In Maeve Binchy's timely and topical tale, Quentins, Ella Brady is a documentary filmmaker who wants to bring the tale of the eponymous Dublin restaurant to the screen. Quentins has had its fair share of ups and downs over the years and has become the meeting point for a lot of characters, including some familiar faces from previous Binchy novels. As Ella makes more and more headway with her documentary, the secrets, betrayals, and stories of love that emerge make her question whether or not she wants to bring the tale of Quentins to the screen after all; especially as she is also forced to confront a devastating dilemma from her own past.

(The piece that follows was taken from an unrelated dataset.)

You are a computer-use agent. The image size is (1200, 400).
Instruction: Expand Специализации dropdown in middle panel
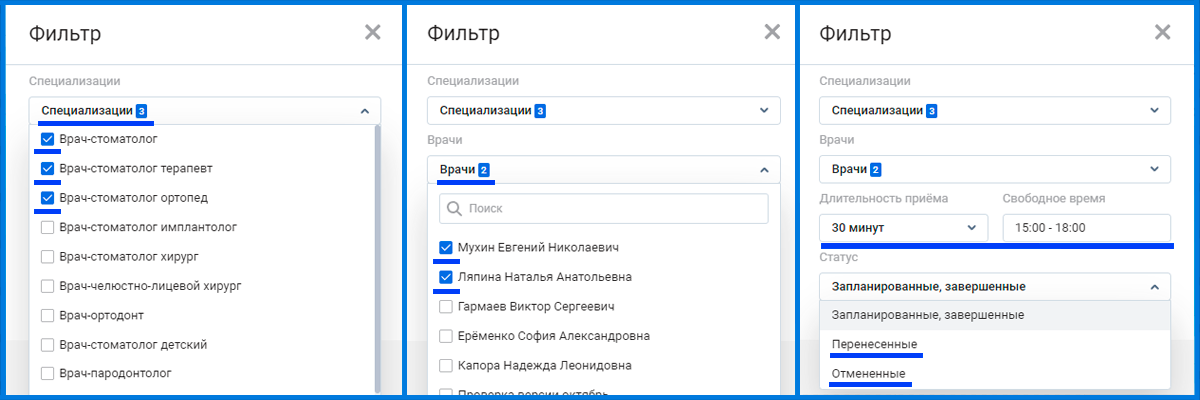coord(763,111)
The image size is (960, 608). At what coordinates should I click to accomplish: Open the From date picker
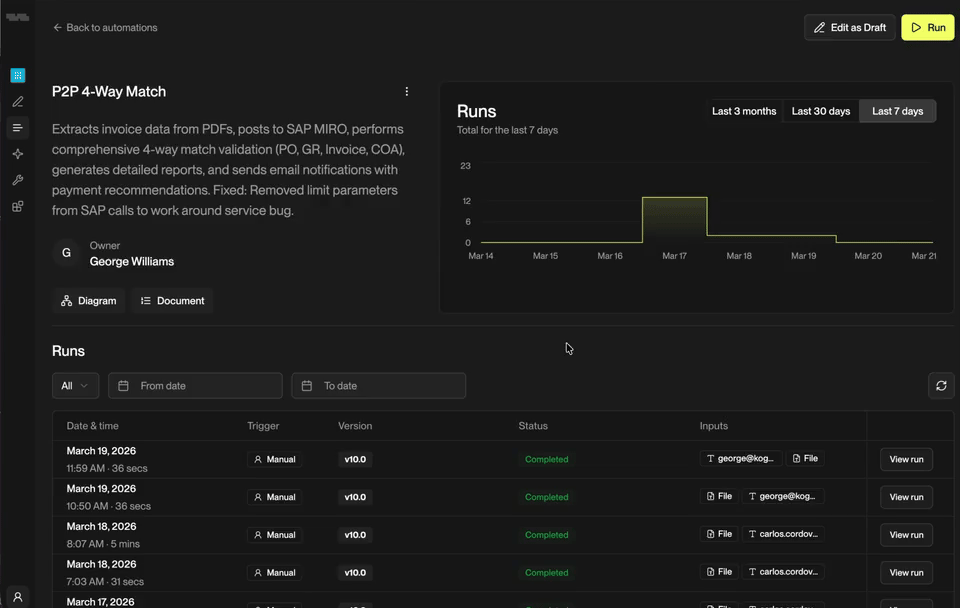pyautogui.click(x=195, y=385)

Regarded by many as the true queen of the romantic Irish drama, Binchy has once again produced another fine page-turner that will please her army of loyal fans and hopefully win her many more. She has a real eye for character and exploring the often painful choices people are forced to make in their everyday lives. This is a tale of normal people, ordinary folk and the heartaches that have made them who they are. Fans will welcome the return of some familiar Binchy characters and Ella is a strong, likeable heroine, a woman who, in exploring the lives of these people, is forced to consider some choices she has made in her own life. So make a reservation at Quentins, sit back, and relax--you'll be in very good company. --Jane Warren, Amazon.co.uk

(retrieved from Amazon Thu, 12 Mar 2015 18:11:27 -0400)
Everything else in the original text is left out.